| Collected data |
╔══

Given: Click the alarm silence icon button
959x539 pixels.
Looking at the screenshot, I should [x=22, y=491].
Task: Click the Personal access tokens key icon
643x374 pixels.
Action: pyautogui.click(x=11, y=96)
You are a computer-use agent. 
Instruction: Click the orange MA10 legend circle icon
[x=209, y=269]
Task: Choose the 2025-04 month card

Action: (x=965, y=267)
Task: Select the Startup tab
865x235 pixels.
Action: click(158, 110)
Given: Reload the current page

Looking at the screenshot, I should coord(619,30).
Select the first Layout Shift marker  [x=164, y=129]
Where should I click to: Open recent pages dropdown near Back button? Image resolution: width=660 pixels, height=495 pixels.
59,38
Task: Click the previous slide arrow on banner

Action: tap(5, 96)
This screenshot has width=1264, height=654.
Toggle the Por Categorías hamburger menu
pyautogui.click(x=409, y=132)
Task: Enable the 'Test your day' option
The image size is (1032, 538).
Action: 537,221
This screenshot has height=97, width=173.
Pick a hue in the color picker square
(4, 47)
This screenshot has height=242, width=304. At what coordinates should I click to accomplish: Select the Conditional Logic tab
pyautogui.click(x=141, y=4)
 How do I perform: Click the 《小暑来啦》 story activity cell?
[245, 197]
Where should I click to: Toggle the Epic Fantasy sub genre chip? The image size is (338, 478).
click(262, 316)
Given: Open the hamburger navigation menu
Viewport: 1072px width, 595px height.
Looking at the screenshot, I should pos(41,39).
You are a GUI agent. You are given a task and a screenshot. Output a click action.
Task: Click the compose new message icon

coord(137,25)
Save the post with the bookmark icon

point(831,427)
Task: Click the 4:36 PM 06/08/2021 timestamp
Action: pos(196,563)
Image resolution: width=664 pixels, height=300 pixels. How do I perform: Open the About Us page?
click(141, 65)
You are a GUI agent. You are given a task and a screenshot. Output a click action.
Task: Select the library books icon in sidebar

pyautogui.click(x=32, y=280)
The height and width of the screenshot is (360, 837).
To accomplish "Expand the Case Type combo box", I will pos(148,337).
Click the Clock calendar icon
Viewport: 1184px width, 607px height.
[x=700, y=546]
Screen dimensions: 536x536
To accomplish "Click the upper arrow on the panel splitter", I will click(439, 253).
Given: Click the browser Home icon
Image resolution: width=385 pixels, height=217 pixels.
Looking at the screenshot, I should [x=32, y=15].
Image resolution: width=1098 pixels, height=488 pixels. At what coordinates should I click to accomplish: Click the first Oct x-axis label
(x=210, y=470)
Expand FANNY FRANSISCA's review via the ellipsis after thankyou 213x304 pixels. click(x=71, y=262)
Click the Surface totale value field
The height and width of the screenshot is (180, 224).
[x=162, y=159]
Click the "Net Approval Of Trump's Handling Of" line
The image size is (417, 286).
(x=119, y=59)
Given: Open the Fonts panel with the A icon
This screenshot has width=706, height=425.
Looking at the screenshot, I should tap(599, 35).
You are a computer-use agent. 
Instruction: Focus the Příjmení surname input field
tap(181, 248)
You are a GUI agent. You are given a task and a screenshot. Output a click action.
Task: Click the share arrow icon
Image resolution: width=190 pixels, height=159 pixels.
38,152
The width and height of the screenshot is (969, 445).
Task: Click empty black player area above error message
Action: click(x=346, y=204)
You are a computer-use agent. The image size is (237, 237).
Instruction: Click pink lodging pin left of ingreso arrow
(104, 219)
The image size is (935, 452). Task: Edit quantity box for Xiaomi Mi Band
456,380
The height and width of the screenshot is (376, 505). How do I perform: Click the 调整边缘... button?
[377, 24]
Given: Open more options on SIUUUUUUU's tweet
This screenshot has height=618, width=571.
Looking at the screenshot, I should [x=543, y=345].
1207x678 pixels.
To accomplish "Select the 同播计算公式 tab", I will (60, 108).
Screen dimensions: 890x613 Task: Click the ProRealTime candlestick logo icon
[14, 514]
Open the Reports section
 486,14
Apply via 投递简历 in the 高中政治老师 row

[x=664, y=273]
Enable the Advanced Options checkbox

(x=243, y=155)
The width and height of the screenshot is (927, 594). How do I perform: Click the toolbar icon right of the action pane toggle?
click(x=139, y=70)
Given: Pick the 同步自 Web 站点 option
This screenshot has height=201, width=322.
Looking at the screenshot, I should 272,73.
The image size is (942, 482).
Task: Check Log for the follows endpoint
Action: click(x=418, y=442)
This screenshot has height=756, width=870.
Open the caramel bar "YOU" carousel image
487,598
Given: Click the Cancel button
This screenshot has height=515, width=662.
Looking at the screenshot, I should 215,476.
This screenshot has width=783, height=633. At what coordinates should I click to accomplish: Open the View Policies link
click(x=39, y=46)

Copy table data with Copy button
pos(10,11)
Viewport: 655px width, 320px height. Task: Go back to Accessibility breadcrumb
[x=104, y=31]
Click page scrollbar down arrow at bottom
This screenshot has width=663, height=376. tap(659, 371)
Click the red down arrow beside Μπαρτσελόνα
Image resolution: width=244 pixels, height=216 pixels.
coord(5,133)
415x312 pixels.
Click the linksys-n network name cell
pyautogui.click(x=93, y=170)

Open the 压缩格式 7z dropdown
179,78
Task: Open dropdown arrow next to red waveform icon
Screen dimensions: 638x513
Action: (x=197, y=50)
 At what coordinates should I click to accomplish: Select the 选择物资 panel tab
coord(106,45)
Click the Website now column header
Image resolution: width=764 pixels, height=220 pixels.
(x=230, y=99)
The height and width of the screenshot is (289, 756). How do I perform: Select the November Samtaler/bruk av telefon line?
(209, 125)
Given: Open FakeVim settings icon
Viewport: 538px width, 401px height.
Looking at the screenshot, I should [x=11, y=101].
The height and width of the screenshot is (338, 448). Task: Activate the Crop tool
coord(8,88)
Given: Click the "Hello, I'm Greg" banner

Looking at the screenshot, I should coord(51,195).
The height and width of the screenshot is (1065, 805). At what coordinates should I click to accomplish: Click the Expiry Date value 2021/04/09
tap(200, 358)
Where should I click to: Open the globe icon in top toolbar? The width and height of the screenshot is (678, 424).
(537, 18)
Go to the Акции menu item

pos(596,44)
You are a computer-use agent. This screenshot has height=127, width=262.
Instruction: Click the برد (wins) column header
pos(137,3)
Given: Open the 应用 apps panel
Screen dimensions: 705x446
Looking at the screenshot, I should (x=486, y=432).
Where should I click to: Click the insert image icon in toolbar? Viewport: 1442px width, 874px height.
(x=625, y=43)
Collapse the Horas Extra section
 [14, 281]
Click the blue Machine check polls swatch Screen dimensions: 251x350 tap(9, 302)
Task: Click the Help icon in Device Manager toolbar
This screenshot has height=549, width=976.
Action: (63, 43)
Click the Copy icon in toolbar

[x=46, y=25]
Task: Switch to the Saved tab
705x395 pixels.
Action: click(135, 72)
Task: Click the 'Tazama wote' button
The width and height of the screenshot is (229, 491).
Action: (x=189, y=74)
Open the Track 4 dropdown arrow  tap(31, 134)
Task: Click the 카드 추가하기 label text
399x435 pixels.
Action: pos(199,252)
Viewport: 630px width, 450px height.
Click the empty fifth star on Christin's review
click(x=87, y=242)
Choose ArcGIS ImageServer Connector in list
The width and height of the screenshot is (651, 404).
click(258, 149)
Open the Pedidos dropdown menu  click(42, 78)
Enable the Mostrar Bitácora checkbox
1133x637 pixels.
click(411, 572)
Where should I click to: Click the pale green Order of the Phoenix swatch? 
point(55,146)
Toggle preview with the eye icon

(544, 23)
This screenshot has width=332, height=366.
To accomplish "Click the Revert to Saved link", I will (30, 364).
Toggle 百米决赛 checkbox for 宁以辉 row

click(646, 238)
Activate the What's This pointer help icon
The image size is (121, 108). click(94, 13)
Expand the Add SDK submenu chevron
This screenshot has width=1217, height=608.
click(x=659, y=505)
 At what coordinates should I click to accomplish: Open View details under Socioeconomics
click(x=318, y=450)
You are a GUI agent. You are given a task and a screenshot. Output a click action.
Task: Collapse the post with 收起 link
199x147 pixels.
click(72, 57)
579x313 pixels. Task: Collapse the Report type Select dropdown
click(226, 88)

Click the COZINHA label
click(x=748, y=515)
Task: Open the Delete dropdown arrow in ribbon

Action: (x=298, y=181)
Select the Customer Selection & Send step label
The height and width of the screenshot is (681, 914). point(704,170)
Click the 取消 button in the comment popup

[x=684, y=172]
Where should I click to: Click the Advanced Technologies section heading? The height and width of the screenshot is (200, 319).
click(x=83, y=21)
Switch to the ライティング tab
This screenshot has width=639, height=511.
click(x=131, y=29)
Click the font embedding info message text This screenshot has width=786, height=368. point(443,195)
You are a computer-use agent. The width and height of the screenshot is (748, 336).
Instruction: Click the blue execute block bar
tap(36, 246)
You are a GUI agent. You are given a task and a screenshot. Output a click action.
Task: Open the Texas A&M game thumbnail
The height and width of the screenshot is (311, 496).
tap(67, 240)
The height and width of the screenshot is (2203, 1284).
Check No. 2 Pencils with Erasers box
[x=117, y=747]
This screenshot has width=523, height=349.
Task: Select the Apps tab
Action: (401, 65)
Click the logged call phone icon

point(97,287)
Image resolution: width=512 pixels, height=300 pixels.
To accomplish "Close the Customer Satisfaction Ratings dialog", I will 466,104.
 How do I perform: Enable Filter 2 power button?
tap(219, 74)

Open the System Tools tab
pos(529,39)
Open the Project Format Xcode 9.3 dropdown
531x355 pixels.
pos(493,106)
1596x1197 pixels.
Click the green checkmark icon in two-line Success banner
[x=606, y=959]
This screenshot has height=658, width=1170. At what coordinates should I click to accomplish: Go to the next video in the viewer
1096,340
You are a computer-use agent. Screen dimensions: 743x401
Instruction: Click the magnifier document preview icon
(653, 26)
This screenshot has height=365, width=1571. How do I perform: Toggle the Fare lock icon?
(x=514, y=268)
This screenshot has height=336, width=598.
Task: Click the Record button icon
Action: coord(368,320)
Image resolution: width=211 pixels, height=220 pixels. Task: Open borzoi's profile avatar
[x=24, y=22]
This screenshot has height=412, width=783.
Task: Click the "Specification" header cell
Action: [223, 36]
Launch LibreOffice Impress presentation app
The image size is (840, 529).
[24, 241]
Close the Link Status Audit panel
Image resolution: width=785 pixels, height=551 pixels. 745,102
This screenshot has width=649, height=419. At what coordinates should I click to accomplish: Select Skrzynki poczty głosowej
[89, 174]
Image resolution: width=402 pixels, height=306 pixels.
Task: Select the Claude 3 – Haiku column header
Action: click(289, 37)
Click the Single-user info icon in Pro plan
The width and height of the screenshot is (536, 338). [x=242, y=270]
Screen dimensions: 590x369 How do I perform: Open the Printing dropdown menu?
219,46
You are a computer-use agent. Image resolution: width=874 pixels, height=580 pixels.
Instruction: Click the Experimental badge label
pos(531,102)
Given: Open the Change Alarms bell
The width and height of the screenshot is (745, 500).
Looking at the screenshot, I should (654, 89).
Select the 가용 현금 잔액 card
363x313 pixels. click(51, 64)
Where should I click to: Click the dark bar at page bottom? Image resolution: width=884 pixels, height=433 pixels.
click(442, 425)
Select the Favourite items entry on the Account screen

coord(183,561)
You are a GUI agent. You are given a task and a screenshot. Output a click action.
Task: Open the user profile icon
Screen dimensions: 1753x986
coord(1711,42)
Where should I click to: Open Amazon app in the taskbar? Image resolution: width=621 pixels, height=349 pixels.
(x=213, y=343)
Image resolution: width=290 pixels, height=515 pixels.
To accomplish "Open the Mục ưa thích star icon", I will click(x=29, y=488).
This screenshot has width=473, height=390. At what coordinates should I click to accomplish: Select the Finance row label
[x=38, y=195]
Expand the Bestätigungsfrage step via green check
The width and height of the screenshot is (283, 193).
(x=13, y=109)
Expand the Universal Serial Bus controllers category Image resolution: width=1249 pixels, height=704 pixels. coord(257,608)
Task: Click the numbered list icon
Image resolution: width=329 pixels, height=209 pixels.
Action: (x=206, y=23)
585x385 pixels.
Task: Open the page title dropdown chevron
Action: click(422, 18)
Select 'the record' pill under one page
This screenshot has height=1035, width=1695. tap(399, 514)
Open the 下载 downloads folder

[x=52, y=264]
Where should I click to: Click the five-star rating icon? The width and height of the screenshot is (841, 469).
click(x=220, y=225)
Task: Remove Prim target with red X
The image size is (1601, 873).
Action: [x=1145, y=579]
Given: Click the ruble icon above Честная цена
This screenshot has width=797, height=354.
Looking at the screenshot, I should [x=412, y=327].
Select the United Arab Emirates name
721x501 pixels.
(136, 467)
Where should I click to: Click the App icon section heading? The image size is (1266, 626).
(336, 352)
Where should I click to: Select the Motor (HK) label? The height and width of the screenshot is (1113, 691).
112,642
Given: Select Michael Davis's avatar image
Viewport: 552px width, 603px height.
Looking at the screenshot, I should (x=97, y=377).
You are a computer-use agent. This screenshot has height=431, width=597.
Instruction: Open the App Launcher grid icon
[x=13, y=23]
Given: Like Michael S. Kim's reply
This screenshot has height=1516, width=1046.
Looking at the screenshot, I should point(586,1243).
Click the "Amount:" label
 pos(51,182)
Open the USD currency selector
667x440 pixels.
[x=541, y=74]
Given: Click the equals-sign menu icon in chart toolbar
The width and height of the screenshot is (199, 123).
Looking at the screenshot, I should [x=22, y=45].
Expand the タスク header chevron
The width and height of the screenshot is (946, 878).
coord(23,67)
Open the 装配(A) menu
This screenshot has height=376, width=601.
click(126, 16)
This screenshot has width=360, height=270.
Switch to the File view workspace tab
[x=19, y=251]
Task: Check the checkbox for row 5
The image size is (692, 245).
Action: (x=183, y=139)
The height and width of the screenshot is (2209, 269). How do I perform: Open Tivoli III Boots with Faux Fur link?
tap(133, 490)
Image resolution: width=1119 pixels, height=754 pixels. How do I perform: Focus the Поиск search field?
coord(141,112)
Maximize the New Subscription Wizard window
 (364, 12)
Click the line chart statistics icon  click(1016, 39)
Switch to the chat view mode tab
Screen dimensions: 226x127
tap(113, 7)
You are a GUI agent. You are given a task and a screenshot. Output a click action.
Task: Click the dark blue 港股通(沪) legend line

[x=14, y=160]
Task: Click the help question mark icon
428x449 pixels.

╚══

| Assigned task |
All lines above from the one containing "1133x637 pixels." to the one containing "Switch to the ライティング tab" must be repeated exactly, both lines included, and no others.

| Task response |
1133x637 pixels.
click(411, 572)
Where should I click to: Click the pale green Order of the Phoenix swatch? 
point(55,146)
Toggle preview with the eye icon

(544, 23)
This screenshot has width=332, height=366.
To accomplish "Click the Revert to Saved link", I will (30, 364).
Toggle 百米决赛 checkbox for 宁以辉 row

click(646, 238)
Activate the What's This pointer help icon
The image size is (121, 108). click(94, 13)
Expand the Add SDK submenu chevron
This screenshot has width=1217, height=608.
click(x=659, y=505)
 At what coordinates should I click to accomplish: Open View details under Socioeconomics
click(x=318, y=450)
You are a GUI agent. You are given a task and a screenshot. Output a click action.
Task: Collapse the post with 收起 link
199x147 pixels.
click(72, 57)
579x313 pixels. Task: Collapse the Report type Select dropdown
click(226, 88)

Click the COZINHA label
click(x=748, y=515)
Task: Open the Delete dropdown arrow in ribbon

Action: (x=298, y=181)
Select the Customer Selection & Send step label
The height and width of the screenshot is (681, 914). point(704,170)
Click the 取消 button in the comment popup

[x=684, y=172]
Where should I click to: Click the Advanced Technologies section heading? The height and width of the screenshot is (200, 319).
click(x=83, y=21)
Switch to the ライティング tab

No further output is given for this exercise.